▶ Dataset records:
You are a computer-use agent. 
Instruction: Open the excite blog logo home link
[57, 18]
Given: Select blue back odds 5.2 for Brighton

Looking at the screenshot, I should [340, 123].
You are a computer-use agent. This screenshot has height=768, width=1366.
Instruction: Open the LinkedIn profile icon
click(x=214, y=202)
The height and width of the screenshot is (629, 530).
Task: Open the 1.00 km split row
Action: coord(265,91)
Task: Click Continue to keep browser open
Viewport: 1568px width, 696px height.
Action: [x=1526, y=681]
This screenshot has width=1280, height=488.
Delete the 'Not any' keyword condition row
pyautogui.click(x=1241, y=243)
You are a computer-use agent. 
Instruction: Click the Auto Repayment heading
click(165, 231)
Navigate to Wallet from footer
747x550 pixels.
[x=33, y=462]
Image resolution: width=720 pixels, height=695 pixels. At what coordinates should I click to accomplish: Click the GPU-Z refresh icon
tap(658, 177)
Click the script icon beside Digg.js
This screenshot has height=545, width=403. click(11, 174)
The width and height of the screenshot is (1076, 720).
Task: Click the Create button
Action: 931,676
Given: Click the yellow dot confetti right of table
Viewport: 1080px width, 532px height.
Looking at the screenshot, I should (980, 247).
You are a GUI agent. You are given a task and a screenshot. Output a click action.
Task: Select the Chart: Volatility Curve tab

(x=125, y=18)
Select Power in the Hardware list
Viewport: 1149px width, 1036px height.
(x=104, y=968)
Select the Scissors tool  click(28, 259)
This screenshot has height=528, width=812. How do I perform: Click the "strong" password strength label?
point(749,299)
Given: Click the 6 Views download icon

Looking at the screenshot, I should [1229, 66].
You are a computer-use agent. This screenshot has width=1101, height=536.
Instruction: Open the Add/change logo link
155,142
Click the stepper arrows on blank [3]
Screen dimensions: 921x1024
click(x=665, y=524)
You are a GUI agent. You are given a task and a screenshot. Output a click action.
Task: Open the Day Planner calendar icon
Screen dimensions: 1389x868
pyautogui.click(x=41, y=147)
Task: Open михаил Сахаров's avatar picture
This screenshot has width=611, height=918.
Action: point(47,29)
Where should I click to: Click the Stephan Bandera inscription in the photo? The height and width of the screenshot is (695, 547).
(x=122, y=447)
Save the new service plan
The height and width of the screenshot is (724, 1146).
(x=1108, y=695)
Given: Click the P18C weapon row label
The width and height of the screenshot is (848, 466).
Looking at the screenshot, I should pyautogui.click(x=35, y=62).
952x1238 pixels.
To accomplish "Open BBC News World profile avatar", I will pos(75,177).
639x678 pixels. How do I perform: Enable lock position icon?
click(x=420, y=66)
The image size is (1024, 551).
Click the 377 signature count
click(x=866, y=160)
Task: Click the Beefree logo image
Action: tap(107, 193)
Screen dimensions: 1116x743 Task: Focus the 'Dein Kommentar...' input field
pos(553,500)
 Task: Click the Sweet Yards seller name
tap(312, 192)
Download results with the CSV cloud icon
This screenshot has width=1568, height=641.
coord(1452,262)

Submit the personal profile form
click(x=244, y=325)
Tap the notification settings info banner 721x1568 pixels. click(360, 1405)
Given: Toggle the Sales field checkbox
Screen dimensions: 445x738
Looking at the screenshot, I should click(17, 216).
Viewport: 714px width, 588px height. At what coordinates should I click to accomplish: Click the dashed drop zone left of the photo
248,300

▶ What is required: Render every record verbatim. Nothing should be left out.

▶ Solution:
You are a computer-use agent. 
Instruction: Open the excite blog logo home link
[57, 18]
Given: Select blue back odds 5.2 for Brighton

Looking at the screenshot, I should [340, 123].
You are a computer-use agent. This screenshot has height=768, width=1366.
Instruction: Open the LinkedIn profile icon
click(x=214, y=202)
The height and width of the screenshot is (629, 530).
Task: Open the 1.00 km split row
Action: coord(265,91)
Task: Click Continue to keep browser open
Viewport: 1568px width, 696px height.
Action: [x=1526, y=681]
This screenshot has width=1280, height=488.
Delete the 'Not any' keyword condition row
pyautogui.click(x=1241, y=243)
You are a computer-use agent. 
Instruction: Click the Auto Repayment heading
click(165, 231)
Navigate to Wallet from footer
747x550 pixels.
[x=33, y=462]
Image resolution: width=720 pixels, height=695 pixels. At what coordinates should I click to accomplish: Click the GPU-Z refresh icon
tap(658, 177)
Click the script icon beside Digg.js
This screenshot has height=545, width=403. click(11, 174)
The width and height of the screenshot is (1076, 720).
Task: Click the Create button
Action: 931,676
Given: Click the yellow dot confetti right of table
Viewport: 1080px width, 532px height.
Looking at the screenshot, I should (980, 247).
You are a GUI agent. You are given a task and a screenshot. Output a click action.
Task: Select the Chart: Volatility Curve tab

(x=125, y=18)
Select Power in the Hardware list
Viewport: 1149px width, 1036px height.
(x=104, y=968)
Select the Scissors tool  click(28, 259)
This screenshot has height=528, width=812. How do I perform: Click the "strong" password strength label?
point(749,299)
Given: Click the 6 Views download icon

Looking at the screenshot, I should [1229, 66].
You are a computer-use agent. This screenshot has width=1101, height=536.
Instruction: Open the Add/change logo link
155,142
Click the stepper arrows on blank [3]
Screen dimensions: 921x1024
click(x=665, y=524)
You are a GUI agent. You are given a task and a screenshot. Output a click action.
Task: Open the Day Planner calendar icon
Screen dimensions: 1389x868
pyautogui.click(x=41, y=147)
Task: Open михаил Сахаров's avatar picture
This screenshot has width=611, height=918.
Action: point(47,29)
Where should I click to: Click the Stephan Bandera inscription in the photo? The height and width of the screenshot is (695, 547).
(x=122, y=447)
Save the new service plan
The height and width of the screenshot is (724, 1146).
(x=1108, y=695)
Given: Click the P18C weapon row label
The width and height of the screenshot is (848, 466).
Looking at the screenshot, I should pyautogui.click(x=35, y=62).
952x1238 pixels.
To accomplish "Open BBC News World profile avatar", I will pos(75,177).
639x678 pixels. How do I perform: Enable lock position icon?
click(x=420, y=66)
The image size is (1024, 551).
Click the 377 signature count
click(x=866, y=160)
Task: Click the Beefree logo image
Action: tap(107, 193)
Screen dimensions: 1116x743 Task: Focus the 'Dein Kommentar...' input field
pos(553,500)
 Task: Click the Sweet Yards seller name
tap(312, 192)
Download results with the CSV cloud icon
This screenshot has width=1568, height=641.
coord(1452,262)

Submit the personal profile form
click(x=244, y=325)
Tap the notification settings info banner 721x1568 pixels. click(360, 1405)
Given: Toggle the Sales field checkbox
Screen dimensions: 445x738
Looking at the screenshot, I should click(17, 216).
Viewport: 714px width, 588px height. At what coordinates should I click to accomplish: Click the dashed drop zone left of the photo
248,300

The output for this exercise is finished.